Brain MRI, fluorescein angiography and audiometry are essential for correct diagnosis. MRI findings include multiple hyper-intense small lesions through infratentorial structures [5]. Susac and colleagues reported that there was always involvement of the corpus callosum, and callosal lesions typically involve the central fibers with relative sparing of the periphery [7]. Multiple sclerosis can be differentiated based on these findings. Fluorescein angiography showed characteristic retinopathy with multiple retinal artery occlusions. Yellow retinal arterial wall plaque in association with Susac syndrome has been described [8], but plaques were not identified in our patient. The bilateral or unilateral hearing loss is due to cochlear involvement. Hearing loss may be asymptomatic and found only by audimetry. This hearing loss typically involves low and medium frequencies [3-5].
The pathogenesis of this syndrome is believed to be an immunological reaction, leading to small vessel vasculitis causing micro infraction in the retina, brain and apical turn of the cochlea [3,5]. In a recent autopsy study, the findings of retinas with Susac syndrome suggested that the syndrome could be an endothelioapthy [9]. The disease course is known to be monophasic and self-limited, with a duration of 1 to 4 years [3,6].
Different therapeutic protocols such as corticosteroids, immunosuppressive agents, anti-platelet agents, anticoagulant agents and plasmapheresis have been reported. Although their efficacy remains difficult to evaluate, early recognition of the disease is important because treatment with immunosuppression seems to reduce permanent cognitive, audiologic, and visual sequelae [3,5].
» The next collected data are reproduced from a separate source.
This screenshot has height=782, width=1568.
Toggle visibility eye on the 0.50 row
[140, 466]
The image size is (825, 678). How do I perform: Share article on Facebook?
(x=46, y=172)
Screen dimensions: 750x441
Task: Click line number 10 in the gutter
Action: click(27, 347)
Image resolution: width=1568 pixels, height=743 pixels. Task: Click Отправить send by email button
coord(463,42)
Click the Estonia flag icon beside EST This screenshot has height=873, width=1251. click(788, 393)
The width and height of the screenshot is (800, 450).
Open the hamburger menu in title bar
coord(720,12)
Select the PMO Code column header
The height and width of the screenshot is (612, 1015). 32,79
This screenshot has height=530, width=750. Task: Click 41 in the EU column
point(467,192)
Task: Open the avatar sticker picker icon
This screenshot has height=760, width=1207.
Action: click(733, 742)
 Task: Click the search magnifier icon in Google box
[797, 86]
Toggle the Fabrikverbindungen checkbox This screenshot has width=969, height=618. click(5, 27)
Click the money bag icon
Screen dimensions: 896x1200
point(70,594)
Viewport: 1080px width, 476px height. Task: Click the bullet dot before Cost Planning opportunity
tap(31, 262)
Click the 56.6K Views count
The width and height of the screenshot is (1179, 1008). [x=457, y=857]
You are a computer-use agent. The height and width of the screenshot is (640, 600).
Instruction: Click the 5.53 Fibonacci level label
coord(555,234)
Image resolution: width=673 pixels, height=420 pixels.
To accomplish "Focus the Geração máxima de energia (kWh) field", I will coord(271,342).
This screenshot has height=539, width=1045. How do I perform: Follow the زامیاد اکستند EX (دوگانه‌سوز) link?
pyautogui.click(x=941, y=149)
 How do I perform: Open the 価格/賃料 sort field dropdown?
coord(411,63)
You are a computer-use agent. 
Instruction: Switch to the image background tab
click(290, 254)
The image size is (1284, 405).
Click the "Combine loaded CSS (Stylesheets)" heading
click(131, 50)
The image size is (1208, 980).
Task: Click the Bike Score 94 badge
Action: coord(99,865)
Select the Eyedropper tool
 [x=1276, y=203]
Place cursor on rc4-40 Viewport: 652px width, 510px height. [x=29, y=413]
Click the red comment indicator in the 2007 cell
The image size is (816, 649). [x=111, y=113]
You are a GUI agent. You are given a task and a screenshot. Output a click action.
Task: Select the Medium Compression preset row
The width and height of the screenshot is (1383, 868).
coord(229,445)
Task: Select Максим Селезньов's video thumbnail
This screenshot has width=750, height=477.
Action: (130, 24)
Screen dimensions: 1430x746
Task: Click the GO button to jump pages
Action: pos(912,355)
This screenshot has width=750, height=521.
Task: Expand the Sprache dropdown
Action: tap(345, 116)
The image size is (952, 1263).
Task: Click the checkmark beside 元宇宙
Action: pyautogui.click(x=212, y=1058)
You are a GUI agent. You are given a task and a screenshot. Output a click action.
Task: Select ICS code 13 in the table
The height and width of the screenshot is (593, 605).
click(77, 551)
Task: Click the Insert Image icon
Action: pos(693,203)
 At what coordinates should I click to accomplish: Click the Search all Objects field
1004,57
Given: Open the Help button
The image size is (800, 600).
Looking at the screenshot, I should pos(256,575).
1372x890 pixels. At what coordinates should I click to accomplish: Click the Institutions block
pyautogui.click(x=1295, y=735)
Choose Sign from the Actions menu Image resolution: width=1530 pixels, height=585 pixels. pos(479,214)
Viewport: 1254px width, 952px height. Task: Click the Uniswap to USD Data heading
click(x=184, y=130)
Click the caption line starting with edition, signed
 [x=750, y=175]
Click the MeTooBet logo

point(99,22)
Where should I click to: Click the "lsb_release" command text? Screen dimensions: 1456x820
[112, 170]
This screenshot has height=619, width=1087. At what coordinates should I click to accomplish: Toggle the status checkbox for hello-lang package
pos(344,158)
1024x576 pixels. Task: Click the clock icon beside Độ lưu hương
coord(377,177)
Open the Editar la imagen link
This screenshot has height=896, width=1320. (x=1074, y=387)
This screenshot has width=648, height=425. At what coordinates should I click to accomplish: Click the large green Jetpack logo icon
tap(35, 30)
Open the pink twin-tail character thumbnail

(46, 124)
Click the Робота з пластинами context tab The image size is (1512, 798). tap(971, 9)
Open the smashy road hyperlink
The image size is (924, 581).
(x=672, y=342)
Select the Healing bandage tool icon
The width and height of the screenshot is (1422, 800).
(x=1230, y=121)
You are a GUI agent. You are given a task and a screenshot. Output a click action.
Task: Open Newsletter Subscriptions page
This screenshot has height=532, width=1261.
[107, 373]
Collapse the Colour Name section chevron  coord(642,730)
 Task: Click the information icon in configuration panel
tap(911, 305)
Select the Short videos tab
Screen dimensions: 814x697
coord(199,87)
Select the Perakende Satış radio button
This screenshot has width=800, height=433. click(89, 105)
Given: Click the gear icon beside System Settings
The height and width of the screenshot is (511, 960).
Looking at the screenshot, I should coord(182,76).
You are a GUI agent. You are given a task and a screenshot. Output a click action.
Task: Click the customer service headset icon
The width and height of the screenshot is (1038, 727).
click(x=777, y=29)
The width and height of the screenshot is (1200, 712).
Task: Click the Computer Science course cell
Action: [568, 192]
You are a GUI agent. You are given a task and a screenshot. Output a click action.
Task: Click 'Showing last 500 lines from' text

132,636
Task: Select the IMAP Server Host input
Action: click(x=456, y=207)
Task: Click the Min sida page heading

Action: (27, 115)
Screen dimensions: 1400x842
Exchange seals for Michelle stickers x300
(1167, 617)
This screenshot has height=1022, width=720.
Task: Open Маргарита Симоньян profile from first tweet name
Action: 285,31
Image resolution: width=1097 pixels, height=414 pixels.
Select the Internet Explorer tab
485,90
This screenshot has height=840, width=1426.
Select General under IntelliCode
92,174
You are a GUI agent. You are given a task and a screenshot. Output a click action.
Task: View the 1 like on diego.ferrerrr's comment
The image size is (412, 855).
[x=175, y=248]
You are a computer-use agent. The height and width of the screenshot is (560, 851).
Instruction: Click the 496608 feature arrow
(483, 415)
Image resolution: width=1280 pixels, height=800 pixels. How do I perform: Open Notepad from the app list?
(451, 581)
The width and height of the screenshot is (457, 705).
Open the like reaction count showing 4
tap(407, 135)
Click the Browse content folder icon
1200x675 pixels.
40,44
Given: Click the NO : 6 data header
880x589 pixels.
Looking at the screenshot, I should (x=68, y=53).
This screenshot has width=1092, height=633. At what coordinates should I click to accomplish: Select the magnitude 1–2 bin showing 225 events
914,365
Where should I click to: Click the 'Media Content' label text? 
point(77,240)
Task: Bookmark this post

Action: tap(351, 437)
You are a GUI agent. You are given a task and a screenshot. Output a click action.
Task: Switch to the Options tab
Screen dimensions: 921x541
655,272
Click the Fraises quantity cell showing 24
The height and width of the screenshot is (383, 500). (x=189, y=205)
To the best of our knowledge, this is the first report of Susac syndrome in Korea. A high index of suspicion leading to early recognition of this syndrome is important because immunosuppressive treatment may decrease permanent neuropsychological or visual impairment. In cases with retinal arterial occlusion with hearing loss or neuropsychological symptom, early detection of the characteristic brain MRI finding, audimetry, and funduscopic examination should be considered.